Vocês fazem sempre uma avaliação dos vossos eventos. Qual foi a avaliação que fizeram as agências que participaram este ano no vosso Summit?
Fizemos uma avaliação muito, muito positiva. É um evento que nós queremos manter na nossa programação anual, porque efetivamente, tratando-se de um evento um pouco mais pequeno, permite-nos também chegar mais aprofundadamente aos agentes de viagens e às temáticas que nós temos escolhido, que são muito específicas, e que, também por isso, acabam por cativar e serem muito formativas. O objetivo do Summit é efetivamente capacitar os gestores das nossas agências de viagens a fazerem cada vez mais e melhor e a tornarem os seus negócios cada vez mais rentáveis.
O fim de ano já se está a vender?
Ainda existe pouca procura para o fim de ano, pelo menos dentro da nossa rede. Regra geral, essa procura começa a aparecer mais afincadamente a partir de finais de agosto, inícios de setembro, que é quando as pessoas terminam as suas férias de verão e aí então começam a pensar nas férias de final de ano.
Havia sempre uma expectativa muito grande e muitas agências diziam que era preciso haver charters para o Brasil no verão. Este ano que há um charter para o Brasil, ainda há lugares para vender, o que não condiz com a expectativa que as agências demonstravam.

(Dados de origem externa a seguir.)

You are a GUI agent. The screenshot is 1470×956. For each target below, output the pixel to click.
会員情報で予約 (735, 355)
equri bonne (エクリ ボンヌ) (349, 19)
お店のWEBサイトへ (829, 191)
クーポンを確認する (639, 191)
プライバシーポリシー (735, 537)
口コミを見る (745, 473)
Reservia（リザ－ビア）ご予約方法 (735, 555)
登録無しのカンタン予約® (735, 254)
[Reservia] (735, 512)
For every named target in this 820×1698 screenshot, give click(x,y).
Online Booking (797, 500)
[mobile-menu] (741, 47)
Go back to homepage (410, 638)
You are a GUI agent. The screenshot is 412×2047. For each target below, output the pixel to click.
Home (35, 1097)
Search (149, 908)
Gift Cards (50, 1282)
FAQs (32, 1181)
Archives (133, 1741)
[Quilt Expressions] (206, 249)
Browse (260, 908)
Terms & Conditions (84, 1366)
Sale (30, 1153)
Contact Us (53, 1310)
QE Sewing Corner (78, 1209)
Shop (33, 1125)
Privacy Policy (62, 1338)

A que se deve isso?
Pode parecer isso, de facto, mas temos de ver que há sempre uma resistência relativamente a tudo o que é novo, portanto, tem de se dar tempo às pessoas para elas interiorizarem que existe aquele produto no mercado, e aí a promoção é fundamental.

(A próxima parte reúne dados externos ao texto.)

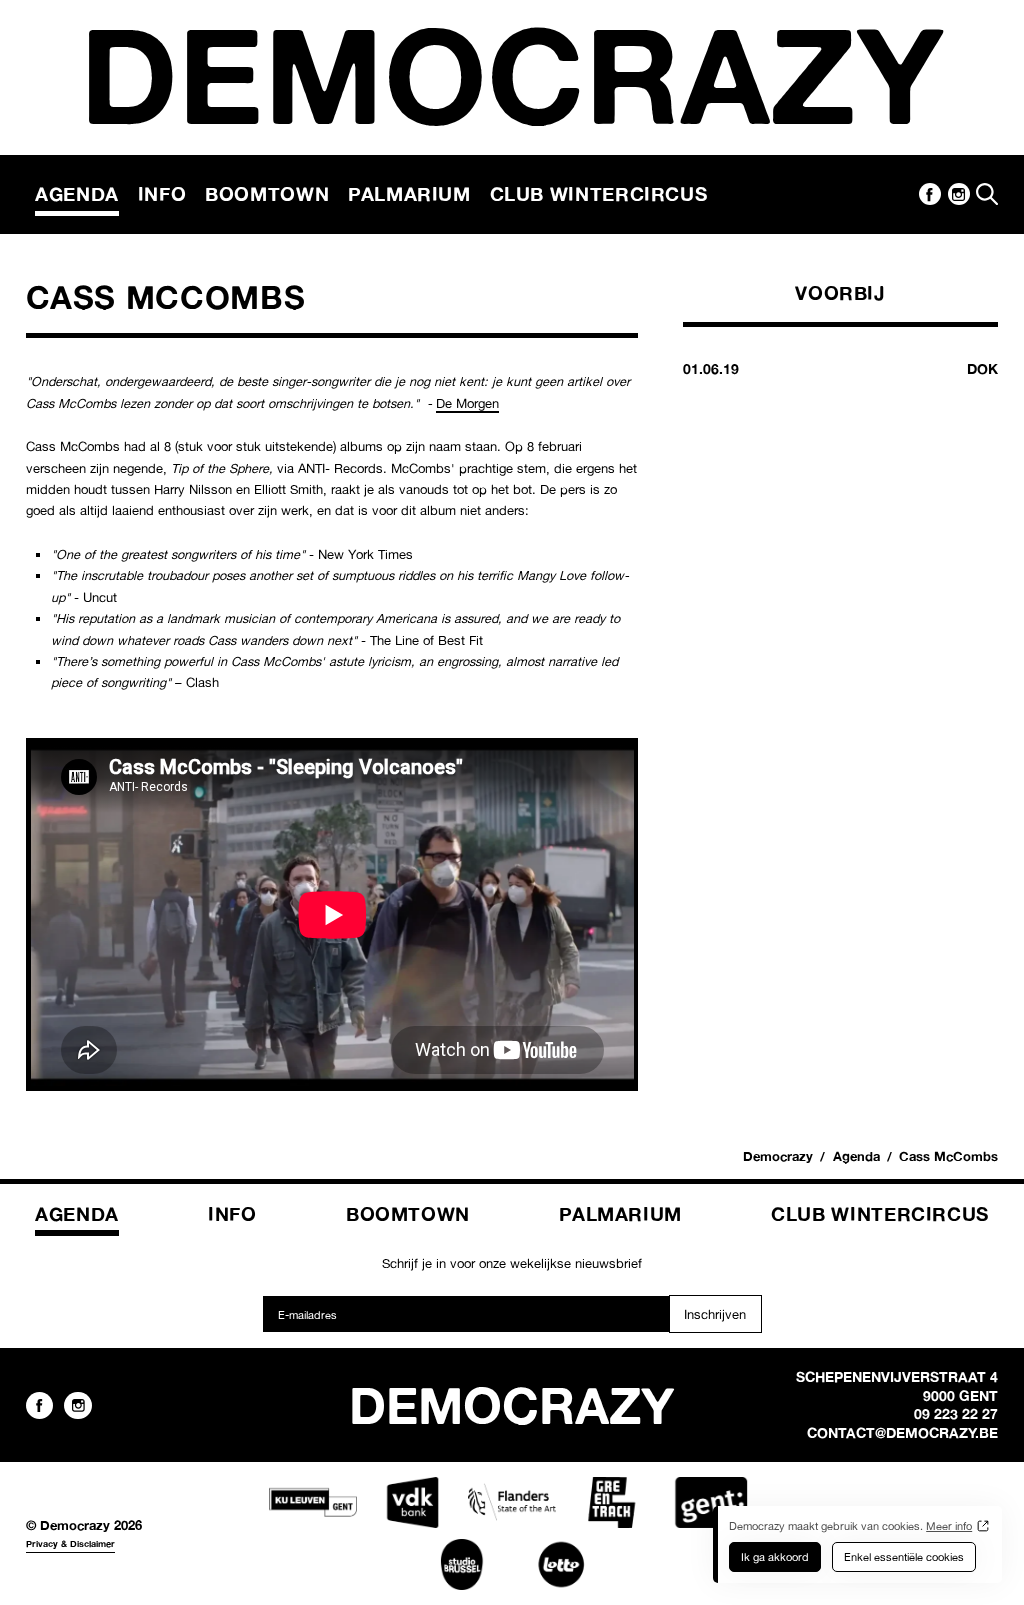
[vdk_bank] (412, 1502)
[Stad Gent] (711, 1502)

Depois, tudo isto é crescido da questão da guerra do Médio Oriente que tem limitado as vendas para qualquer parte do mundo, e o Brasil não é exceção, pelo que, seguramente isso também está a influenciar a procura para esses charters.
Para terminar: vai haver alterações na estrutura da Airmet?
Não diria propriamente alterações, mas vai haver novas contratações para reforçar a equipe, que em breve serão anunciadas. Para o Sul, vamos ter mais um comercial, mas também haverá novidades em cargos de Direção.